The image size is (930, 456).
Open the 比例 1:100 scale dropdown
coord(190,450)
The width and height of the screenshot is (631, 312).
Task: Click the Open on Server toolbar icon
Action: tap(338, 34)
+ + + + + + +
Output these lines again without changing anything.

The image size is (930, 456).
Open the 比例 1:100 scale dropdown
coord(190,450)
The width and height of the screenshot is (631, 312).
Task: Click the Open on Server toolbar icon
Action: tap(338, 34)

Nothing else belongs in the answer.